— Exercise —
Every entry below is to be retyped exactly as it stands.

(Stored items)
+ + + +

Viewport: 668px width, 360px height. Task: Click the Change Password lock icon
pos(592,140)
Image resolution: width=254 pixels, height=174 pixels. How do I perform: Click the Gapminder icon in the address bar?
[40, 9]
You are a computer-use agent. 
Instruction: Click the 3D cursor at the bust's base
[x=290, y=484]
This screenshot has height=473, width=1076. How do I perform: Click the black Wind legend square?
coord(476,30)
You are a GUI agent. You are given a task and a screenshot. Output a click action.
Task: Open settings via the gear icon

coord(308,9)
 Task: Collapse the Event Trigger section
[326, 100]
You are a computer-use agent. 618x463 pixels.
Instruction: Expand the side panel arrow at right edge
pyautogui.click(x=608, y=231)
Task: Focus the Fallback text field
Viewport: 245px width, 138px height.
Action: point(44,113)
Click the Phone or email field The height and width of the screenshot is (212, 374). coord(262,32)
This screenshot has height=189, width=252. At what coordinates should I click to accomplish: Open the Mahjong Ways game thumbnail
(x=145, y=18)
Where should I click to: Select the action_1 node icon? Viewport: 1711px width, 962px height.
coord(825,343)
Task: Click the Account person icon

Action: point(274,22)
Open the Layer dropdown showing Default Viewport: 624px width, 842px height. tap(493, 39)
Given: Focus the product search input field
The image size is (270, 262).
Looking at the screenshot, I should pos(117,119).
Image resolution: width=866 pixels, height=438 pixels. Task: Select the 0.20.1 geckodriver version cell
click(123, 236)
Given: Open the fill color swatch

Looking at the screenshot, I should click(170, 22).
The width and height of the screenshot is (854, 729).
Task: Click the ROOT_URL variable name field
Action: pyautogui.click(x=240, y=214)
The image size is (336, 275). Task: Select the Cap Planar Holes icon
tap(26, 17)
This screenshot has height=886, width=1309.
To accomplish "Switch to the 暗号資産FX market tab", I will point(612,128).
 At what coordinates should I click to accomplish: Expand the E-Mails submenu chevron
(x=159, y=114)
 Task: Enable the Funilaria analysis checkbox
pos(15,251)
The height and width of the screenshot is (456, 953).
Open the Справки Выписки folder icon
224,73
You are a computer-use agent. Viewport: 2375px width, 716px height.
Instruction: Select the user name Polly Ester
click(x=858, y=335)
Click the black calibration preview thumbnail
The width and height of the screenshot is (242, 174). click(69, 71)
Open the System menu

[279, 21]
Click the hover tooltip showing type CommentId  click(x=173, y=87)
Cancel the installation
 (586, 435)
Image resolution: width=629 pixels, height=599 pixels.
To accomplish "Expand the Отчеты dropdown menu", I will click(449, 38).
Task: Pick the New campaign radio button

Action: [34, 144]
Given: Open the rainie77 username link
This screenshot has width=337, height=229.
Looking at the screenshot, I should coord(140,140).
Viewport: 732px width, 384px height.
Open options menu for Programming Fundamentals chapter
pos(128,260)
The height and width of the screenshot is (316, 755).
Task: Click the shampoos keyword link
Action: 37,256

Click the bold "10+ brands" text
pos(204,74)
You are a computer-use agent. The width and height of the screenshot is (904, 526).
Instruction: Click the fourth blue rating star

+ + + +

— Output for this task —
Viewport: 668px width, 360px height. Task: Click the Change Password lock icon
pos(592,140)
Image resolution: width=254 pixels, height=174 pixels. How do I perform: Click the Gapminder icon in the address bar?
[40, 9]
You are a computer-use agent. 
Instruction: Click the 3D cursor at the bust's base
[x=290, y=484]
This screenshot has height=473, width=1076. How do I perform: Click the black Wind legend square?
coord(476,30)
You are a GUI agent. You are given a task and a screenshot. Output a click action.
Task: Open settings via the gear icon

coord(308,9)
 Task: Collapse the Event Trigger section
[326, 100]
You are a computer-use agent. 618x463 pixels.
Instruction: Expand the side panel arrow at right edge
pyautogui.click(x=608, y=231)
Task: Focus the Fallback text field
Viewport: 245px width, 138px height.
Action: point(44,113)
Click the Phone or email field The height and width of the screenshot is (212, 374). coord(262,32)
This screenshot has height=189, width=252. At what coordinates should I click to accomplish: Open the Mahjong Ways game thumbnail
(x=145, y=18)
Where should I click to: Select the action_1 node icon? Viewport: 1711px width, 962px height.
coord(825,343)
Task: Click the Account person icon

Action: point(274,22)
Open the Layer dropdown showing Default Viewport: 624px width, 842px height. tap(493, 39)
Given: Focus the product search input field
The image size is (270, 262).
Looking at the screenshot, I should pos(117,119).
Image resolution: width=866 pixels, height=438 pixels. Task: Select the 0.20.1 geckodriver version cell
click(123, 236)
Given: Open the fill color swatch

Looking at the screenshot, I should click(170, 22).
The width and height of the screenshot is (854, 729).
Task: Click the ROOT_URL variable name field
Action: pyautogui.click(x=240, y=214)
The image size is (336, 275). Task: Select the Cap Planar Holes icon
tap(26, 17)
This screenshot has height=886, width=1309.
To accomplish "Switch to the 暗号資産FX market tab", I will point(612,128).
 At what coordinates should I click to accomplish: Expand the E-Mails submenu chevron
(x=159, y=114)
 Task: Enable the Funilaria analysis checkbox
pos(15,251)
The height and width of the screenshot is (456, 953).
Open the Справки Выписки folder icon
224,73
You are a computer-use agent. Viewport: 2375px width, 716px height.
Instruction: Select the user name Polly Ester
click(x=858, y=335)
Click the black calibration preview thumbnail
The width and height of the screenshot is (242, 174). click(69, 71)
Open the System menu

[279, 21]
Click the hover tooltip showing type CommentId  click(x=173, y=87)
Cancel the installation
 (586, 435)
Image resolution: width=629 pixels, height=599 pixels.
To accomplish "Expand the Отчеты dropdown menu", I will click(449, 38).
Task: Pick the New campaign radio button

Action: [34, 144]
Given: Open the rainie77 username link
This screenshot has width=337, height=229.
Looking at the screenshot, I should coord(140,140).
Viewport: 732px width, 384px height.
Open options menu for Programming Fundamentals chapter
pos(128,260)
The height and width of the screenshot is (316, 755).
Task: Click the shampoos keyword link
Action: 37,256

Click the bold "10+ brands" text
pos(204,74)
You are a computer-use agent. The width and height of the screenshot is (904, 526).
Instruction: Click the fourth blue rating star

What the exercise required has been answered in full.